Another interesting point worth noting is that PUBG Mobile’s UI on the Honor 8X isn’t optimized for the notched display, which means that some UI elements get cut by the notch and the rounded corners. Even though this isn’t Honor’s fault to be precise, it’s still something worth mentioning.
Moving on to Asphalt 9: Legends, the Honor 8X didn’t face any issues running the game and I didn’t notice any frame drops, even with all the particle effects in play. The device managed to power through even after cranking up the graphical settings to high and I was honestly quite impressed by its performance. A couple of UI elements on Asphalt 9 were also cut by the rounded edges, but not as bad as PUBG Mobile.
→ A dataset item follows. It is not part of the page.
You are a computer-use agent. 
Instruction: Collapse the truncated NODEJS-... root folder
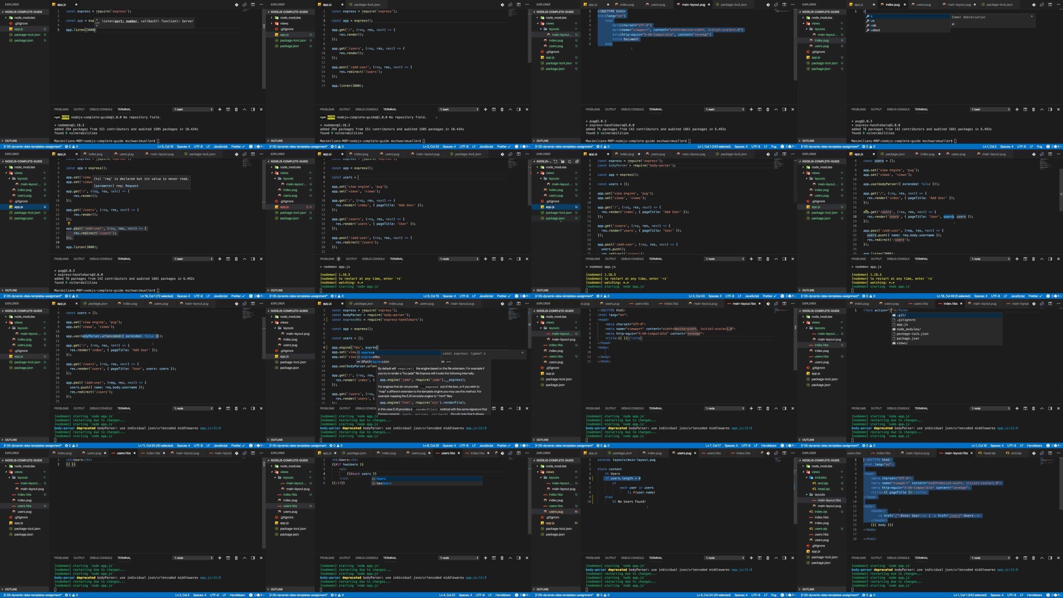(543, 161)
Shadowgun Legends, which is another graphically intensive game, ran perfectly well on the Honor 8X. The device did take a fair bit of time to load up the game for the first time, but the issue didn’t persist the next time I opened the game. As with PUBG Mobile, the Honor 8X managed to run the game without any frame drops at medium settings, but faced some issues when I cranked up the settings to high.
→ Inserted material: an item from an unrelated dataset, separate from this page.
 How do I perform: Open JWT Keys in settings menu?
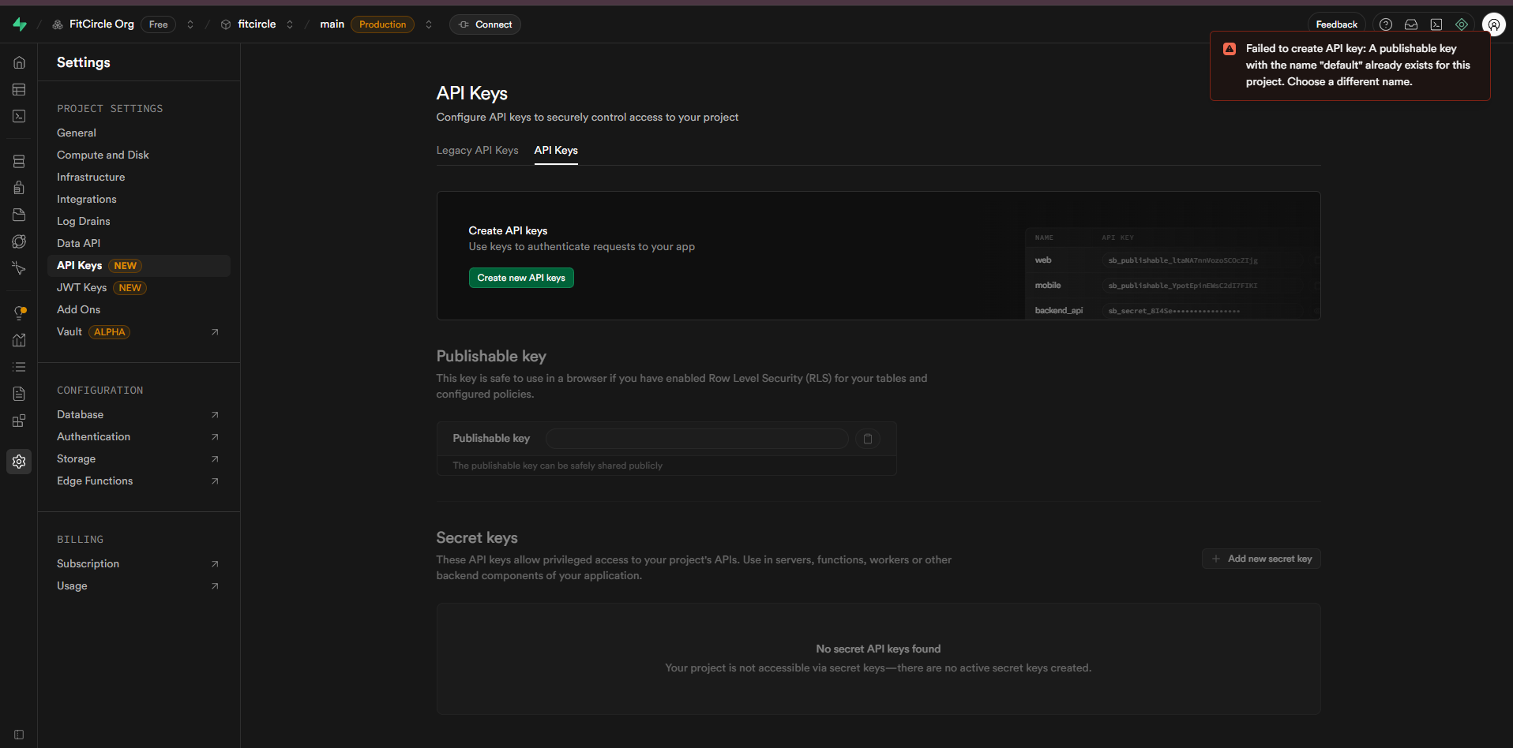pyautogui.click(x=82, y=288)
Heating wasn’t an issue with the Honor 8X as the device barely got warm to the touch even while playing games for a couple of hours straight. In my opinion, the Honor 8X’s performance is at par, or even a bit better, than its competition. With the device’s large display, gaming feels a whole lot more immersive and I would definitely recommend it to anyone looking for a mid-range device to meet their mobile gaming needs.
In case you’re just interested in the day-to-day performance, then you’d be glad to know that the Honor 8X performs quite well, with no signs of lag or stuttering at all. All apps loaded up quite quickly and ran without any issues, however, the 4GB RAM variant that we received sometimes had issues holding more than two large apps in memory. If you think that might be an issue for you, you can always go for the 6GB RAM variant, which I’m sure won’t face any such problems.
Honor 8X Performance and Gaming Review: One of the Best in This Price Range
Priced starting at Rs. 14,999, the Kirin 710-powered Honor 8X offers one of the best, if not the best, performance in this price segment. The phone manages to run graphically intensive games quite well at medium settings, which is what you’d probably expect from a device at this price point.
In my time with the device, I faced absolutely no issues when it comes to performance, be it while playing games or while using the device on the daily. So, in case you’re currently in the market for a mid-range device that won’t disappoint when it comes to performance then you should definitely consider the Honor 8X.